You know who would have known? Gilbert and Sullivan's Mikado of Japan. In Act II of The Mikado, searching his memory for the statutory punishment for "encompassing the death of the heir apparent," the best he can do is:
Something lingering, with boiling oil in it, I fancy. Something of that sort. I think boiling oil occurs in it, but I'm not sure. I know it's something humorous, but lingering, with either boiling oil or melted lead.

Oh yes, I'll bet he would have known how to deal with Holy Joe.

Yesterday Noah passed on an e-mailing from New York Rep. Anthony Weiner, cobbled together from several of the congressman's "Messages" on his website), which says in part:
Snowe? Stupak? Lieberman? Who left these folks in charge?

Here's an idea: how about we fight for a Democratic bill?

It's time for the president to get his hands dirty. Some of us have compromised our compromised compromise. We need the president to stand up for the values our party shares.
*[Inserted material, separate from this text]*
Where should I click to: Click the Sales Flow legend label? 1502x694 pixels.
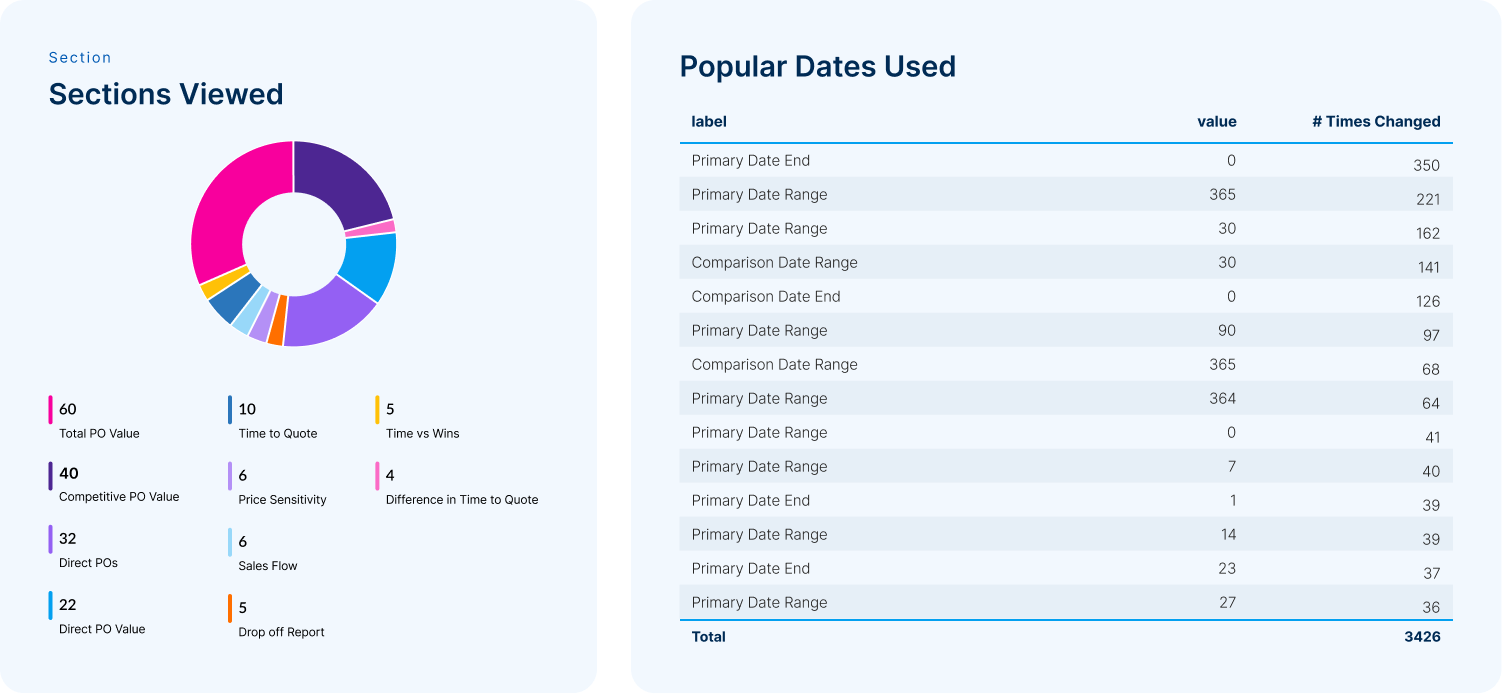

We must stop letting the tail wag the dog of this debate.

This afternoon the New York Times and other news outlets reported that Senator Lieberman was backing away from his own health care proposal, in part because I liked it.
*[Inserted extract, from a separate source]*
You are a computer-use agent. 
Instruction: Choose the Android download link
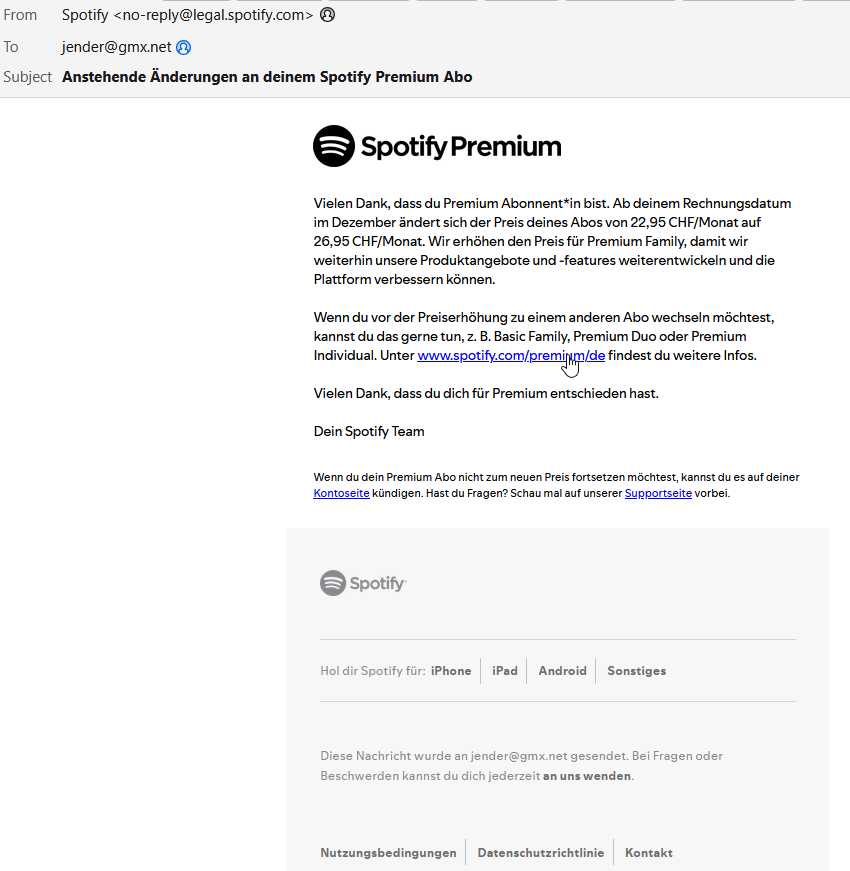point(562,671)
If this wasn't so sad, it would be amazing. Here you have the most important legislation for millions of Americans' health and welfare, and apparently Senator Lieberman backs away from his own proposal.

Why? Because I and a professor at Yale like it.

All I can say charitably is I hope Senator Lieberman looks into his heart and does the right thing. This is not the time for anyone to act for politics, but to do the right thing. Let's be clear, this is an idea Senator Lieberman has proposed, repeatedly. That others embrace it should not be the criteria for leaders to make decisions. It would be tragic if this is what it appears, a decision based on hurting proponents of reform not helping the millions who need affordable health care coverage. [Emphasis added.]

I think it's safe to guess that the congressman has some unexpressed thoughts about the senator that are, shall we say, less tactful than those expressed here. Actually, it strikes me as pretty remarkable that he went this far in commenting on the actions of a sitting congressmember -- and of his own party, at least nominally. (Not that congressional etiquette is much more accepting of plain speaking regarding members of the opposite party, or at least traditional, pre-Teabag congressional etiquette.) One has to admire the artfulness with which he manages to restrict the scope of his charges to the senator's evident betrayal of his own past proposal.

Everybody has theories about what to do about Joe, but the level of expertise on the subject may be judged by the split by those claiming to be "in the know" between those who insist his behavior in the health care debate has been all about "moving to the right" for his reelection campaign (in Connecticut???) and those who insist he has decided against running again (and is therefore impervious to any punishment aimed at his electoral prospects).

One thing we know about our Joe is that he craves attention, and thrives on it even when it's negative. When he's getting attention, it's because he's throwing his weight around, and that makes him feel important. (This is my theory as to why he's never taken the logical step and switched to the Republican Party, where people like him belong. The fact is, as a Republican he'd be just another vicious right-wing-loon egomaniac, with the added baggage of a few historically held positions that would make him suspect among his Right-ful brethren.)

Another thing we know about our Joe is that he knows how to play his old bonds of fraternity (not to mention sisterhood) with his colleagues in the Senate Democratic caucus, whom he plays like a kazoo. Even now, as he spits in their faces, there seems little chance that they would acquiesce in any of the altogether appropriate punishments Majority Leader Harry Reid might wish to impose.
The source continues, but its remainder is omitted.